● AIM OF THE TASK: Each of the following records is to be printed verbatim.

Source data
━━━━
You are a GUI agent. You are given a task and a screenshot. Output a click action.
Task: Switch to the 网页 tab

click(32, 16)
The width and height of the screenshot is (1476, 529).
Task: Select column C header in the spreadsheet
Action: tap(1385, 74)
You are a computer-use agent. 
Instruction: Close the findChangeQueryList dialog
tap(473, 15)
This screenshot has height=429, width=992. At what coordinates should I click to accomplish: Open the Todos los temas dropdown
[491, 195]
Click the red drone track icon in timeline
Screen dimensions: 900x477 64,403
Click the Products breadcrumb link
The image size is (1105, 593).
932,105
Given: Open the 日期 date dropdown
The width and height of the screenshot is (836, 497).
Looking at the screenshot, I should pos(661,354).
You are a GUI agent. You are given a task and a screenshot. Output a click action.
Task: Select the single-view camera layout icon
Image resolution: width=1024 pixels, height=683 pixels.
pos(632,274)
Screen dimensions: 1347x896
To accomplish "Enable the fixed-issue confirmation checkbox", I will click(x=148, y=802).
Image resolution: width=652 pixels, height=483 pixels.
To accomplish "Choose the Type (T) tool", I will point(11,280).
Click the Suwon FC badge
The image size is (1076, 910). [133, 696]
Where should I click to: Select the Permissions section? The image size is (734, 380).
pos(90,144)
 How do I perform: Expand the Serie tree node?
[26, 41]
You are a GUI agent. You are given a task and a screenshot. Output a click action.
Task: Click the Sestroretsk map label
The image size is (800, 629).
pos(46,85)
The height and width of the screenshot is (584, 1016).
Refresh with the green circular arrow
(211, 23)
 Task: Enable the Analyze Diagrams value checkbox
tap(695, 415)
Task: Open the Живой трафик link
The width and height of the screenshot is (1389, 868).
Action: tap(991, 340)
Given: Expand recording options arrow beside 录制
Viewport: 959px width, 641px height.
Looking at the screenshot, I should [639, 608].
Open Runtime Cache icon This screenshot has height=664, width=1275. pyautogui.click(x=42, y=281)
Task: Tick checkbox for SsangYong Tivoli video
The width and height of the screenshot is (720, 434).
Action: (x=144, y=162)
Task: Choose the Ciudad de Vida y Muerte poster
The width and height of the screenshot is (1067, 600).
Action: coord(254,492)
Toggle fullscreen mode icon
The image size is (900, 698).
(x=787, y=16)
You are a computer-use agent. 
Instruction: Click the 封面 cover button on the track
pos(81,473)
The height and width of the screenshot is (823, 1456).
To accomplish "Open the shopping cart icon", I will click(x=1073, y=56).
━━━━
● EXERCISE RESULT:
You are a GUI agent. You are given a task and a screenshot. Output a click action.
Task: Switch to the 网页 tab

click(32, 16)
The width and height of the screenshot is (1476, 529).
Task: Select column C header in the spreadsheet
Action: tap(1385, 74)
You are a computer-use agent. 
Instruction: Close the findChangeQueryList dialog
tap(473, 15)
This screenshot has height=429, width=992. At what coordinates should I click to accomplish: Open the Todos los temas dropdown
[491, 195]
Click the red drone track icon in timeline
Screen dimensions: 900x477 64,403
Click the Products breadcrumb link
The image size is (1105, 593).
932,105
Given: Open the 日期 date dropdown
The width and height of the screenshot is (836, 497).
Looking at the screenshot, I should pos(661,354).
You are a GUI agent. You are given a task and a screenshot. Output a click action.
Task: Select the single-view camera layout icon
Image resolution: width=1024 pixels, height=683 pixels.
pos(632,274)
Screen dimensions: 1347x896
To accomplish "Enable the fixed-issue confirmation checkbox", I will click(x=148, y=802).
Image resolution: width=652 pixels, height=483 pixels.
To accomplish "Choose the Type (T) tool", I will point(11,280).
Click the Suwon FC badge
The image size is (1076, 910). [133, 696]
Where should I click to: Select the Permissions section? The image size is (734, 380).
pos(90,144)
 How do I perform: Expand the Serie tree node?
[26, 41]
You are a GUI agent. You are given a task and a screenshot. Output a click action.
Task: Click the Sestroretsk map label
The image size is (800, 629).
pos(46,85)
The height and width of the screenshot is (584, 1016).
Refresh with the green circular arrow
(211, 23)
 Task: Enable the Analyze Diagrams value checkbox
tap(695, 415)
Task: Open the Живой трафик link
The width and height of the screenshot is (1389, 868).
Action: tap(991, 340)
Given: Expand recording options arrow beside 录制
Viewport: 959px width, 641px height.
Looking at the screenshot, I should [639, 608].
Open Runtime Cache icon This screenshot has height=664, width=1275. pyautogui.click(x=42, y=281)
Task: Tick checkbox for SsangYong Tivoli video
The width and height of the screenshot is (720, 434).
Action: (x=144, y=162)
Task: Choose the Ciudad de Vida y Muerte poster
The width and height of the screenshot is (1067, 600).
Action: coord(254,492)
Toggle fullscreen mode icon
The image size is (900, 698).
(x=787, y=16)
You are a computer-use agent. 
Instruction: Click the 封面 cover button on the track
pos(81,473)
The height and width of the screenshot is (823, 1456).
To accomplish "Open the shopping cart icon", I will click(x=1073, y=56).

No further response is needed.